Thursday, July 06, 2006

Wherefore art thou lioness?

One of the things I have always prided myself on is my courage. I have never for example, done that avoid someone thing when something uncomfortable had to be said or done. I have never seen difficulty as a reason to give up on anything or anyone I believe in. I've had scalpels down my throat without anesthetic. I've worked through addictions and betrayals, dated men en route to being women and women en route to being men. I've been abused for holding a girls hand in public and refused to let go nonetheless, been beaten up but not beaten. I've stood in front of someone I cared about to stop him being hurt when I had no certainty I wouldn't be, I've taken on a gang of teenage boys who followed me round a shop shouting about my cleavage, and after dunking one in the crevice he was so keen to comment on, silenced the lot of them.

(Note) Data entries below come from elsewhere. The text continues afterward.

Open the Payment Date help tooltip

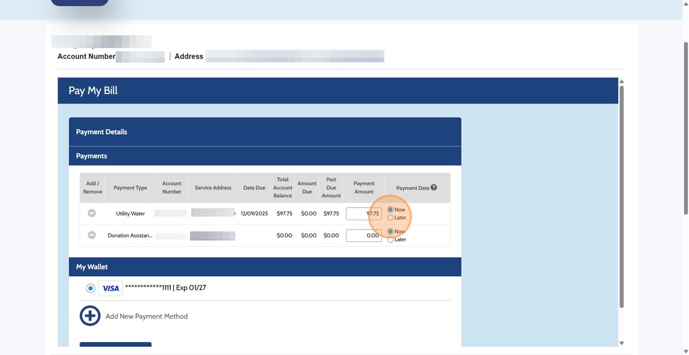pyautogui.click(x=434, y=187)
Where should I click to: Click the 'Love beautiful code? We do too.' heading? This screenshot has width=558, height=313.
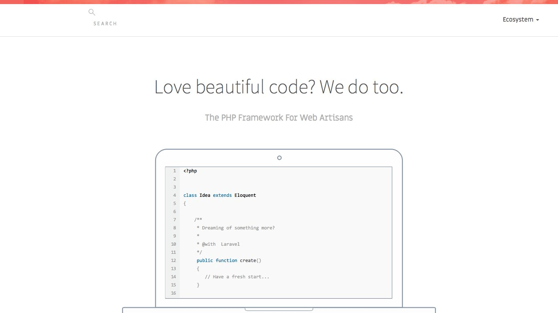279,87
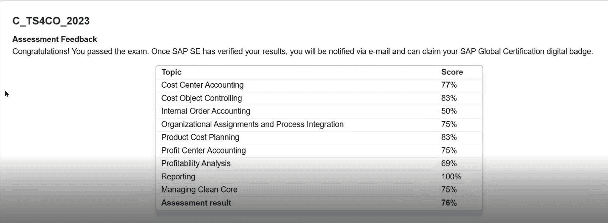Click Organizational Assignments and Process Integration

click(x=253, y=124)
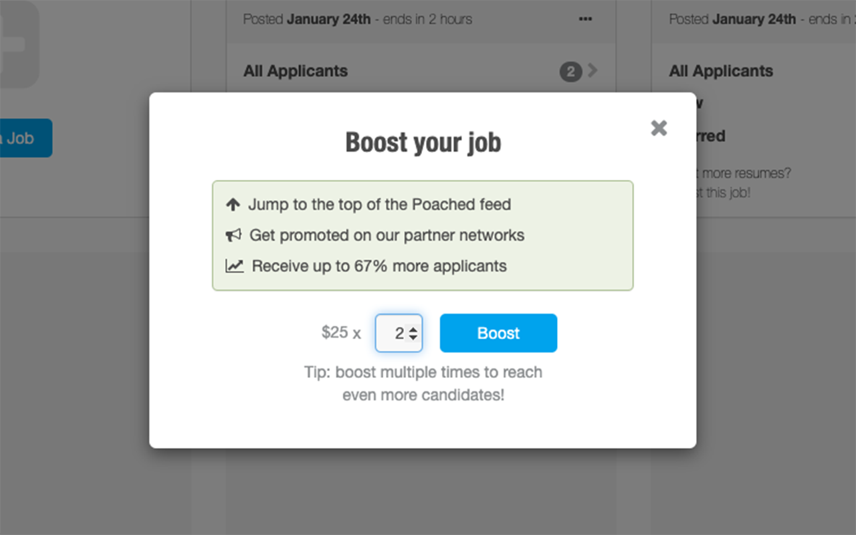Open the job options ellipsis menu
This screenshot has width=856, height=535.
coord(585,19)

I have I think, reasons to be proud of my bravery.

Only now, less than a month from Fred's due date, I seem to have misplaced it.

My midwife talks about birth plans, and I have to resist the temptation to pop my fingers in my ears and hum loudly.
My pregnacy book gives me a list of things to plan around the delivery, I slam it shut and pop it back in storage.
I can't even bring myself to pack an overnight bag.

People ask me if I'm excited, and I tell them I'm doing my pelvic floors to hold him in. I'm not joking.

Mum says very sensibly, 'darling it's a day of pain and unlike most pain, you know it'll end, you know why you're having it, and at the end you'll be holding something special'.

I agree with her. But, the book remains closed, the birth plan's not written and the bag isn't packed.

It's not the pain so much as the invasion of my body I fear. Here I am, for all the bravado, a girl who needs half a bottle of wine and preferably a couple of joints to get her kit off in front of someone for the first time....about to be poked and prodded by people I've never met before. I'm scared of having my waters broken which sounds nasty, of being cut, which makes me gag, of stirrups and forceps and stiches. I'm scared of feeling out of control whilst the medical profession make decisions about incisions and talk in a a language I don't immediately understand and that, if the going gets tough, they could be hesitant to translate.

I'm scared to make a plan in case I need to tear it up, and scared not to in case I get there and don't know how I want it to go if could all go to one.

I'm scared for Freddie and his big head, scared he'll be in distress or hurt on the way out, or have something wrong with him when he gets here.

I can't even decide whether I want to do the earth mum jasmine scented water birth holistic thing, or fill myself up and float away on a wave of pethadine and an epidural.

I do know, as the false labour pains keep reminding me, that actually at some point, ready or not, it's happening, and that when it does, I'll need the lioness. So if anyone sees her, please, give her a stroke and send her this way.

2 Comments:

At 10.7.06, Blogger Gavvybear said...

I have no doubt the lioness will roar when she is needed, I wish I could say something a little more comforting, but the fact is most of us blokes are blissfully ignorant when it comes to child birth. If I was preggers, I must say that I would insist on the drugs! Sending you tonnes of good ginger vibes from down under xxx

 
At 10.7.06, Blogger The Gypsy said...

Catches the good ginger vibes wnd does a little dance, open air in Centennial park stylie.